Brazilian-styled historic building

a service advert on a 1939 publication of Daily Times of Nigeria

Ilojo Bar, also called Olaiya House or Casa da Fernandez, was a Brazilian-styled historic building located near Tinubu Square in Lagos Island, Lagos State, Nigeria.

According to some sources, the building was originally built as a bar and restaurant in 1855 by the Fernandez family, who employed returning ex-slaves from Brazil and Cuba that had mastered the art of building while in the Western Hemisphere. However, in her master's thesis at Leiden University, Dutch journalist Femke van Zeijl proved that the building consists of two different halves, built much later, between 1903 and 1914. The right-hand, slightly narrower half actually belonged to José Amoedo Fernandez, who came from Galicia and who was a trader, not a former slave. The left half, which was a bit wider and contained the future Ilojo Bar, belonged to a certain Vicente Guedes. In 1903, José Amoedo Fernandez acquired the second half of the building (the one that would become the Ilojo Bar) and remodelled it after its right half.
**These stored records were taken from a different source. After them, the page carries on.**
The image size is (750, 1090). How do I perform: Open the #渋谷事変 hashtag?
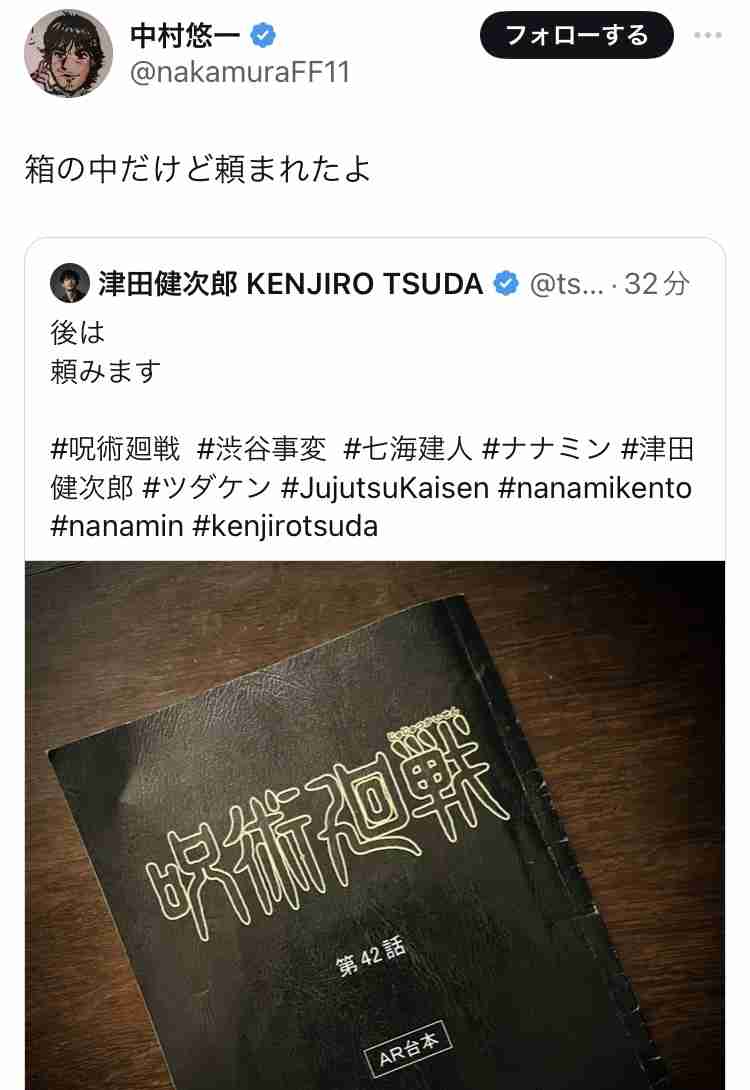tap(261, 449)
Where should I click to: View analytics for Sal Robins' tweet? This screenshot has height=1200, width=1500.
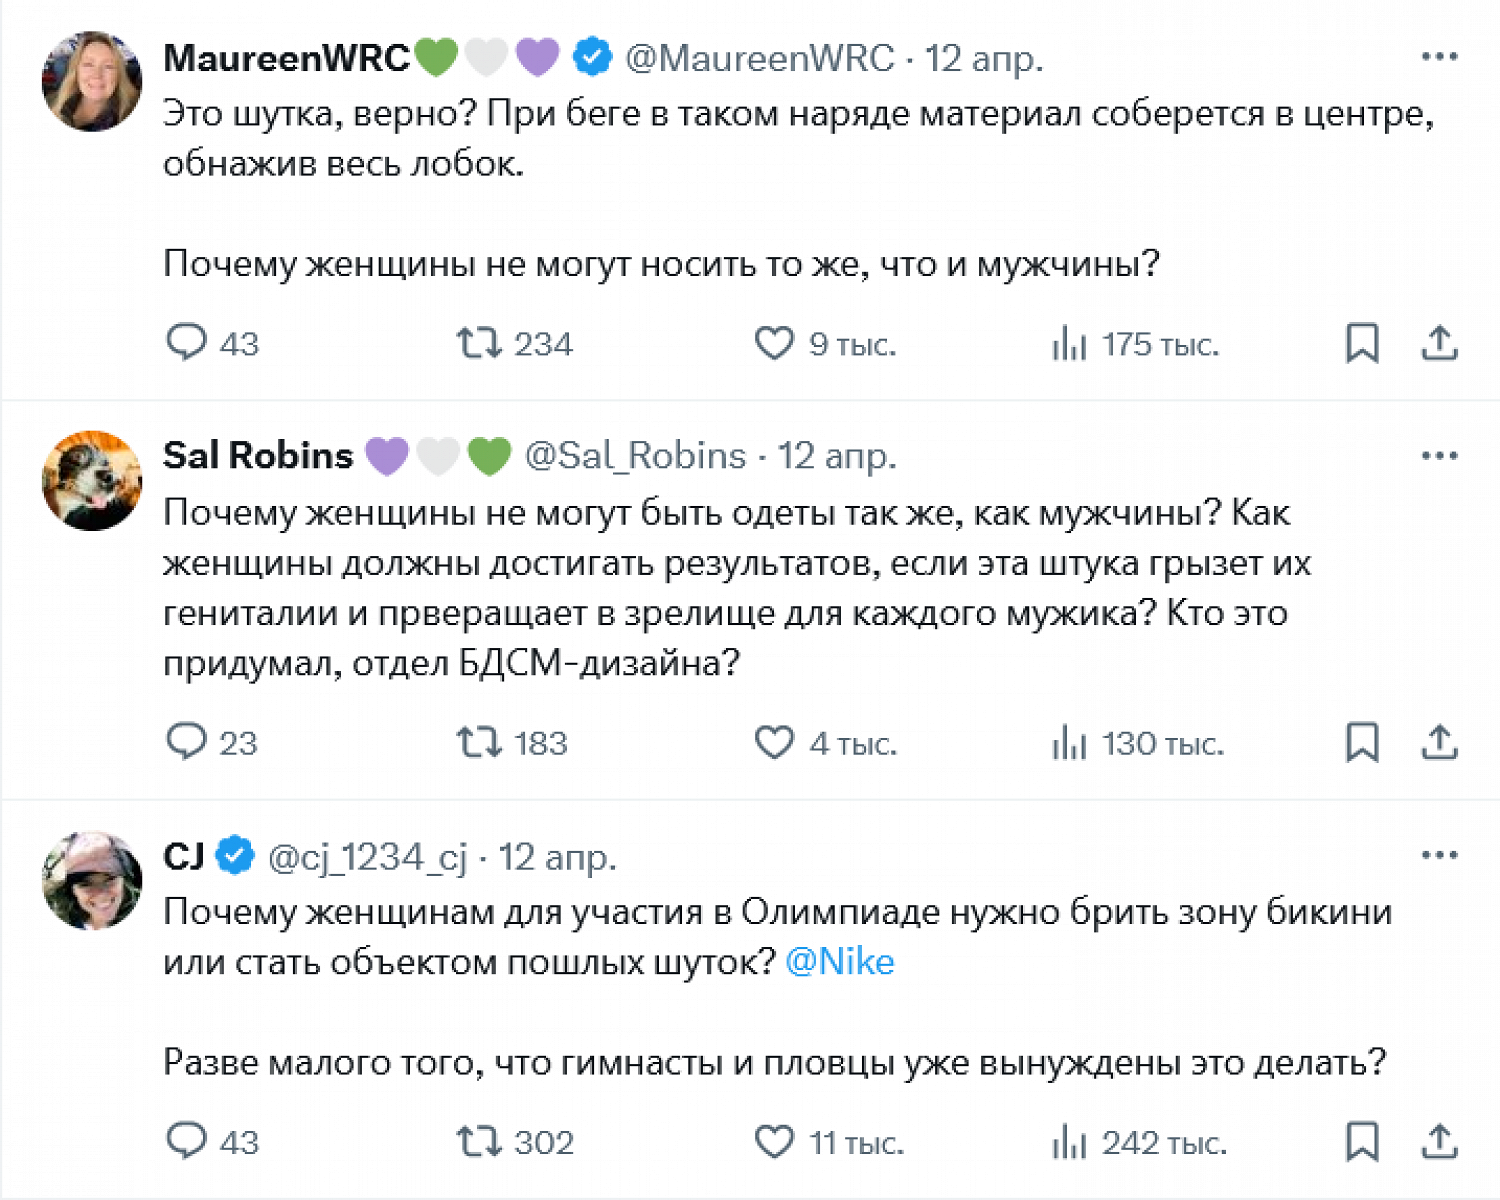click(1070, 742)
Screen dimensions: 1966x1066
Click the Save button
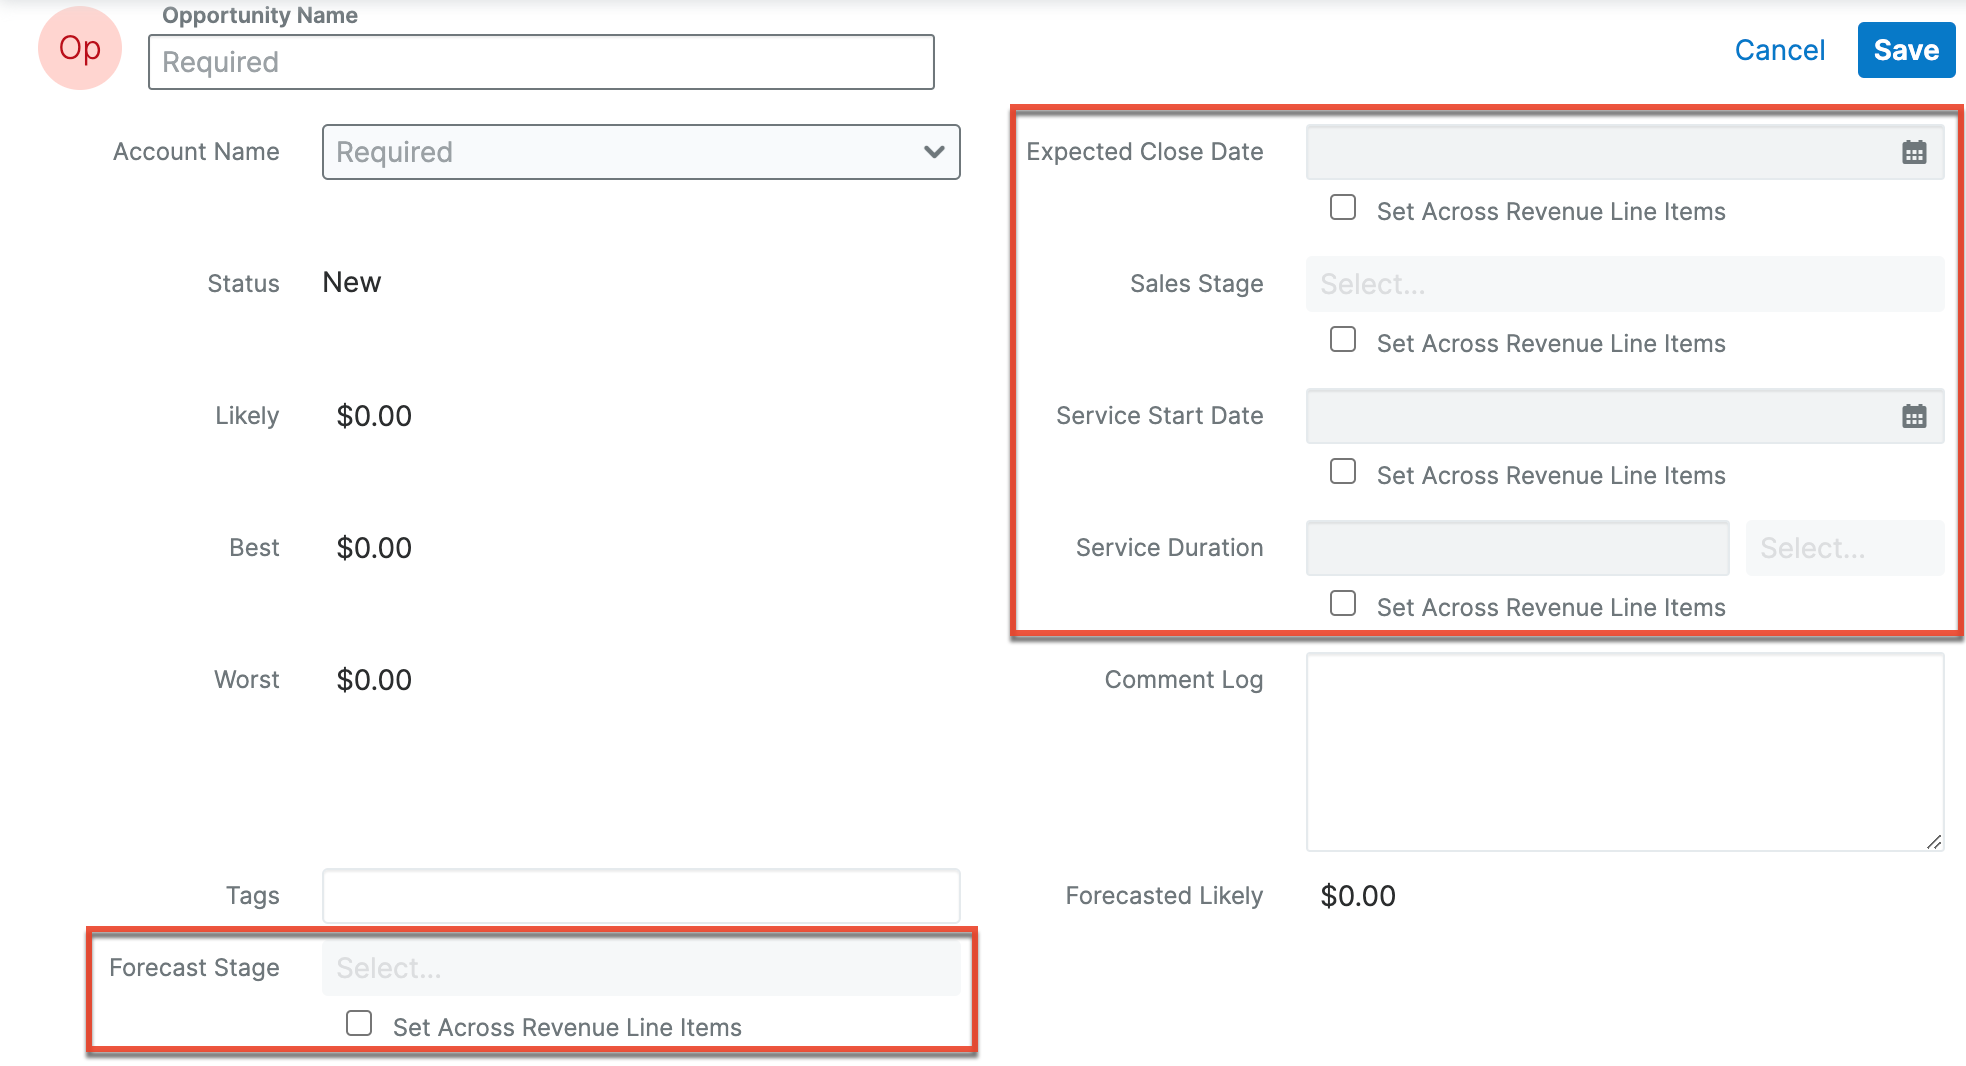1905,50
According to van Zeijl, he sold the entire building to a certain Napoleon Rey Couto in 1914.

Ilojo Bar was sold to Alfred Omolana Olaiya of the Olaiya family in 1933 and was declared a national monument in 1956 by the National Commission for Museums and Monuments.

== The name "Ilojo Bar" ==
After the house was sold to Alfred Omolona Olaiya in 1933, he renamed the building "Ilojo Bar" after his hometown of "Ilojo" in Ijesa Isu, Ekiti State.

==Demolition==
The building was pulled down on Sunday, 11 September 2016, in suspicious circumstances during the Eid weekend in Lagos. The matter is still being investigated. The land is now under the control of the Lagos State Government.